= WORK ORDER =
Look below for the line that has "Given: Click the". Set down the lines from there through the line that has "Image resolution: width=1456", exactly as written.

= SUPPLIED MATERIAL =
╭──

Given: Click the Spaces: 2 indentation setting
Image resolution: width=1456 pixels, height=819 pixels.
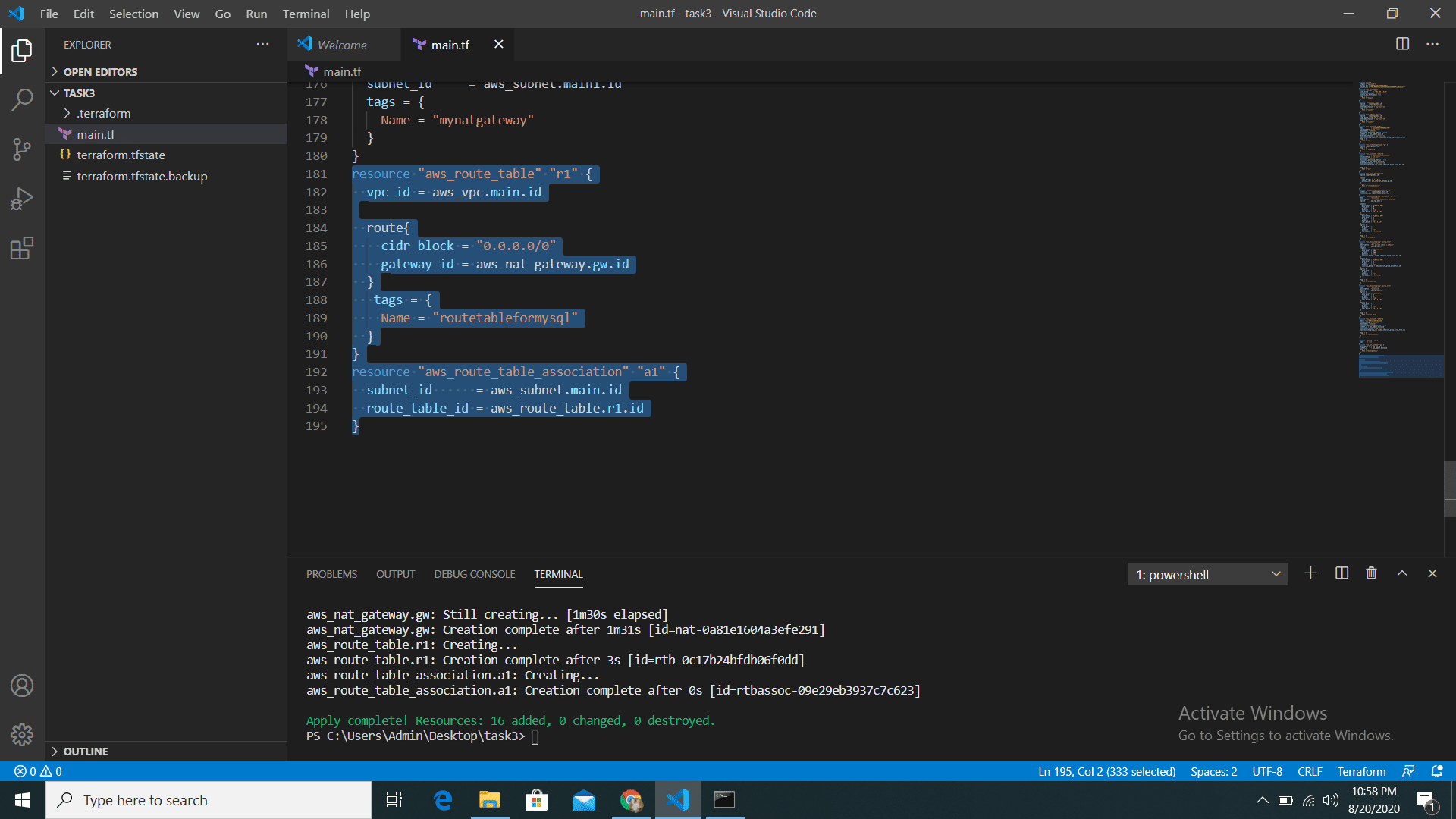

╰──
╭──

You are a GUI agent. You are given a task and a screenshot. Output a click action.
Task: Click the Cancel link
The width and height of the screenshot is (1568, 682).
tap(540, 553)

╰──
╭──

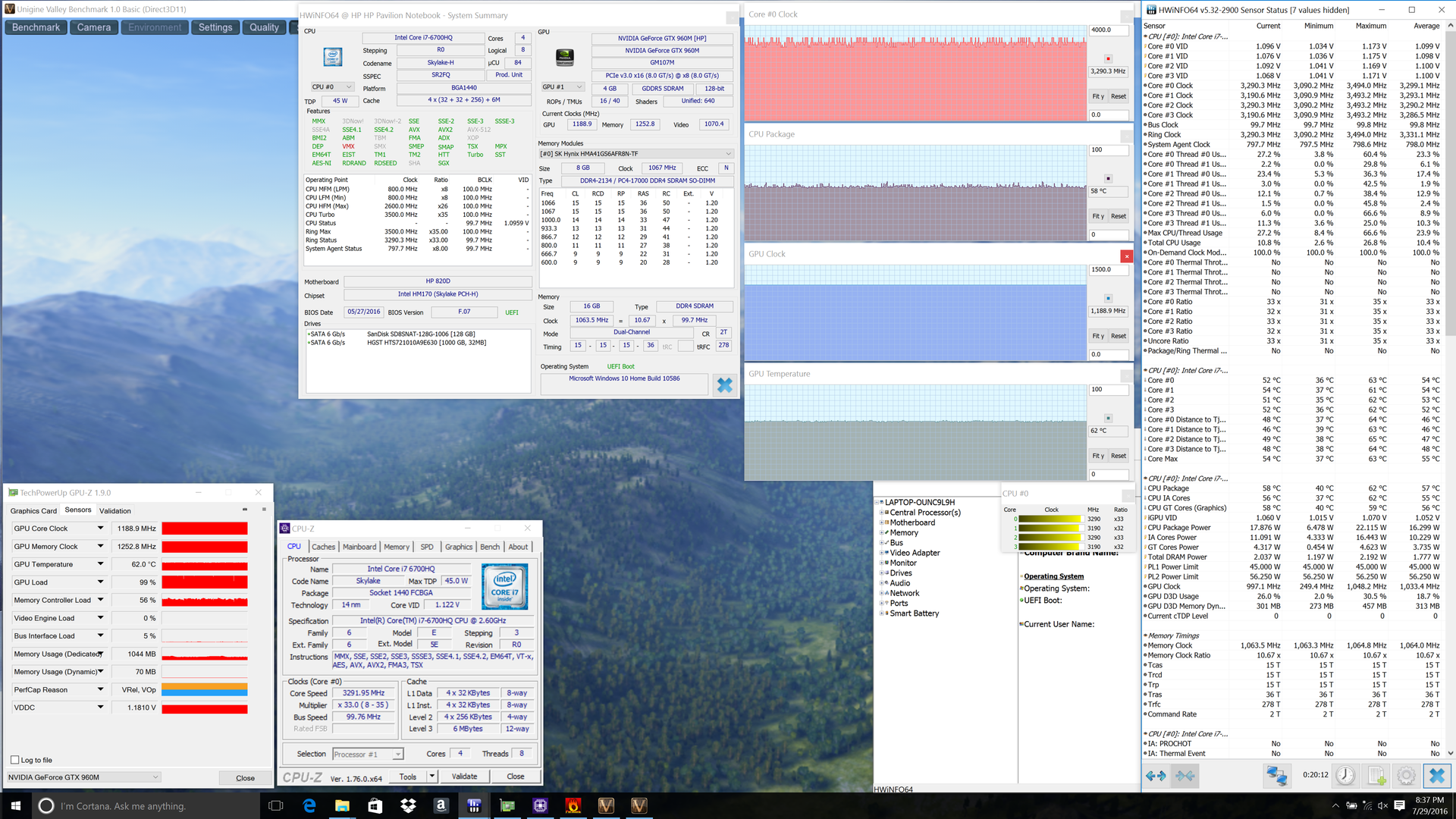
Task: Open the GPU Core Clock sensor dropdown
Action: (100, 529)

╰──

= TASK RESPONSE =
Given: Click the Spaces: 2 indentation setting
Image resolution: width=1456 pixels, height=819 pixels.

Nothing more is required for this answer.